North Korea appears to be privatizing its illicit economic activities—from drug trafficking to currency counterfeiting—in programs benefiting politically powerful people, a new report said Tuesday, providing evidence of an evolving "criminal" market economy in the reclusive state.

The report, released by the Washington-based Committee for Human Rights in North Korea (HRNK), analyzed the evolution of North Korea's illegal economic activities, which have provided a lifeline for the Kim family regime long said to be on the brink of collapse.

Entitled "Illicit: North Korea’s Evolving Operations to Earn Hard Currency," the 113-page report was authored by Washington-based Brookings Institution's East Asia expert Sheena Chestnut Greitens, who identified three stages of North Korea’s involvement in illicit activities.

She said during the first phase from the 1970s to mid-1990s, North Korean officials trafficked a range of illicit products at locations where Pyongyang had diplomatic and trade ties, while in the second phase from the mid-1990s to the mid-2000s, the country focused on the production of illicit merchandise and outsourced their distribution to criminal organizations.

In the post-2005 third phase, criminal activity that is clearly sponsored and controlled by the regime has declined in scale and proportion, she said.

"No longer limited to elites, the drug trade and other illicit activities now encompass a broader swath of North Korean society than before," the report said.

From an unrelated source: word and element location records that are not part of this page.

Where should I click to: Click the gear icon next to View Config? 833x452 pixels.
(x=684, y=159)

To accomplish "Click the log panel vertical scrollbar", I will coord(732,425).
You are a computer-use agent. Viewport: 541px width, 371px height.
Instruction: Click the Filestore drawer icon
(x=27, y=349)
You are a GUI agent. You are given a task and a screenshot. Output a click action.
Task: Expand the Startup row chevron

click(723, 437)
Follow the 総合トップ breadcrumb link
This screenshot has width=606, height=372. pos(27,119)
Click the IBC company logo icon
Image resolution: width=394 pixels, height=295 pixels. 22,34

"This means that a wider array of North Koreans, elite and ordinary, have opportunities for economic activity that is not dependent on the state and benefit economically from illicit trade."

Central conclusion

A central conclusion of Greitens’ analysis is that amid North Korea's eroding state control over the legal aspects of economy, illicit activities in the nuclear-armed but impoverished country are also being “privatized” by the elite.

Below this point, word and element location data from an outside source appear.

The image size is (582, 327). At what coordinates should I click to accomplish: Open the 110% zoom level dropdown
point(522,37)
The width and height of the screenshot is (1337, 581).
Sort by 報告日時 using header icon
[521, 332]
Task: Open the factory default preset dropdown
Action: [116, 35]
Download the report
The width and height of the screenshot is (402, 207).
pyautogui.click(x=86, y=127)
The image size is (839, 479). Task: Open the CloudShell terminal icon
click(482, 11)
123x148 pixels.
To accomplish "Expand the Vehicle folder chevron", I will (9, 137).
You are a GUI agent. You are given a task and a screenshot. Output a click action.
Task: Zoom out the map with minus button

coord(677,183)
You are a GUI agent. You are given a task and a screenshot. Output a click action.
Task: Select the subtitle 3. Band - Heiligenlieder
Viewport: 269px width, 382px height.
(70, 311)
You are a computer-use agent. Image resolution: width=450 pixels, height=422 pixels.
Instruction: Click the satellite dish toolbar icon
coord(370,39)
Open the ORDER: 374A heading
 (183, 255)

The report cited decreased regime monopoly or the absence of its involvement in certain illicit activities.

It also said that new distribution networks by organized crime groups subcontracted by North Korea have been concentrated inside the country and across the land border into China’s northeastern provinces.

The report provides “evidence that a market economy is developing in North Korea, in this case a criminal one that is feeding off the suffering and deprivation of the population," said HRNK Co-chair Andrew Natsios.

He said the report was "about the absence of the rule of law on a grand scale in North Korea and in a way that criminal activity is now being privatized."

"It is very useful in understanding the perverse transformation the country is undergoing.”

Hard currency sources

In addition to illicit activities including drug production and trafficking and arms sales, the report detects six other major sources of hard currency for the North Korean regime—the inter-Korean joint industrial complex in Kaesong; trade with China; tourism; export of labor; remittances sent to families in North Korea by defectors; and the “informal taxation” of domestic economic activity through the sale of cellular phones and mobile phone service plans.

North Korea poses a greater challenge than fragile or failing nations since state assets such as currency printing presses have been used in the execution of illicit operations such as drug production and trafficking, foreign currency counterfeiting and distribution, or cigarette counterfeiting, the report said.

"Even foreign currency operations that appear legitimate on the surface are in a gray area, just as, for example, North Korea’s extractive industry supply chain is tainted by the use of prison and military labor, and the workers it officially sends overseas face appalling working conditions," HRNK’s Executive Director Greg Scarlatoiu said.